Because protein-ligand binding (Fig. 1) is a slow process on the time scale of milliseconds, it is not practical to reproduce this process in an all-atom MD simulation. Moreover, because protein-ligand binding is a stochastic process, the simulation must be repeated many times. In this study, we developed a method to reproduce protein-ligand binding processes using coarse-grained (CG) MD simulations.
We adopted the MARTINI model to coarse grain the protein and the ligand models. This model maps four non-hydrogen atoms to one CG bead on average. There are 18 particle types for CG beads with different interaction parameters. The particle types of an amino acid are selected so that its CG model reproduces the experimental water-oil partition coefficient of the amino acid. We choose levansucrase and sucrose for the protein and the ligand, respectively for the CGMD simulations. The ligand molecules were randomly placed around the protein. 4-μs CGMD simulations were performed 50 times with different initial ligand placement and different initial velocities. Fig. 2 shows the process of the ligand entering the substrate-binding pocket of the protein. During the CGMD simulations, 49 binding events and 18 unbinding events were observed. We calculated the binding and unbinding rate constants and the dissociation constant from these results. We found that the dissociation constant agreed well with the experimental value. The binding and unbinding rate constants were about ten timers larger than their experimental values. Considering the fact that molecules diffuse faster in a CGMD simulation due to smaller friction between them, we concluded that the CGMD simulations well reproduced the dynamics of protein-ligand binding. In addition, we calculated flux of the ligand using the trajectories during the periods when the ligand was approaching to the substrate-binding pocket of the protein. We found that the ligand tended to enter the substrate-binding pocket through specific pathways along the grooves on the protein surface.
Negami et al., J. Comput. Chem. 35, 1835 (2014).

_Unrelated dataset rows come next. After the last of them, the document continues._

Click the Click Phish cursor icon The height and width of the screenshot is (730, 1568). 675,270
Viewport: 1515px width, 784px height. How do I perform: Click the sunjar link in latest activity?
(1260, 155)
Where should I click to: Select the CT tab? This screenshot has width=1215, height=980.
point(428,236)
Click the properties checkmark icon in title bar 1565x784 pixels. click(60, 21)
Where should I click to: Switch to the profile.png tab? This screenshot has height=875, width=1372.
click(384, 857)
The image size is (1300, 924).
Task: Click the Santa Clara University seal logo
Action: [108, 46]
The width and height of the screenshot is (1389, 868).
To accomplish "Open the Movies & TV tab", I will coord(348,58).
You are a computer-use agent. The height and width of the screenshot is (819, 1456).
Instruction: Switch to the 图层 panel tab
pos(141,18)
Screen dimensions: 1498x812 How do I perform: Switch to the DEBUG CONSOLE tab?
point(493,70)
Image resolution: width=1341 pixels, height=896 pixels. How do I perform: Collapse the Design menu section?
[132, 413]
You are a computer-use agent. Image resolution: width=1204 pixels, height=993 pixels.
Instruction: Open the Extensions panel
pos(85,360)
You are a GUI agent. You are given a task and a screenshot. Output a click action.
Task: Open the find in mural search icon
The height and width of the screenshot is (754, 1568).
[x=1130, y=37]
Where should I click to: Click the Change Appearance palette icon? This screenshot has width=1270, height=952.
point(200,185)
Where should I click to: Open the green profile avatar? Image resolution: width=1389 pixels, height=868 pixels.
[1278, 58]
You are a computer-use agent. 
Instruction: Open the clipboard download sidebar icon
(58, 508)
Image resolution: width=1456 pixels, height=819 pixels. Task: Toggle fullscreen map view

Fig. 1: A schematic representation of a protein-ligand binding process. The protein is shown with a yellow object with a cleft and the ligand molecules are shown with green circles. Cyan background represents the solvent. The ligand moves toward the substrate-binding pocket of the protein represented by the cleft and binds to it.

Fig. 2: The process of the ligand entering the substrate-binding pocket of the protein observed during the CGMD simulation. The ligand molecules are shown with a stick representation. Hydrophilic and hydrophobic regions on the protein surface are colored blue and orange, respectively.

Fig. 3: The flux of the ligand. The protein surface is colored in the same manner as Fig. 2. The flux vectors are shown with yellow to green arrows according to their magnitude. The ligand of the crystal structure is superposed and is shown with a stick representation colored magenta.

Development of a coarse-grained model of a protein that changes its conformation coupled to ligand binding

Some proteins change their conformations upon binding to ligands. In this study, we developed a coarse-grained model of a protein that changes its conformation coupled to ligand binding by combining it with an elastic network model that has energy minima corresponding to the structures before and after the conformational change. There are two types of the conformational change process coupled to ligand binding. One is the “conformational selection” process, in which the protein is in equilibrium between two conformations and the ligand binds to one conformation. The other is the “induced fit” process, in which the conformation changes after the ligand binds to the protein. We showed that the developed model can reproduce both the processes by changing parameters (Fig. 4).
Negami et al., Chem. Phys. Lett. 742, 137144 (2020).

Fig. 4: The coarse-grained model of a protein that changes its conformation coupled to ligand binding. The backbone structure of the protein and the ligand atoms are shown with a blue tube and green spheres, respectively. This protein adopts an open conformation in the ligand-free state and a closed conformation in the ligand-bound state.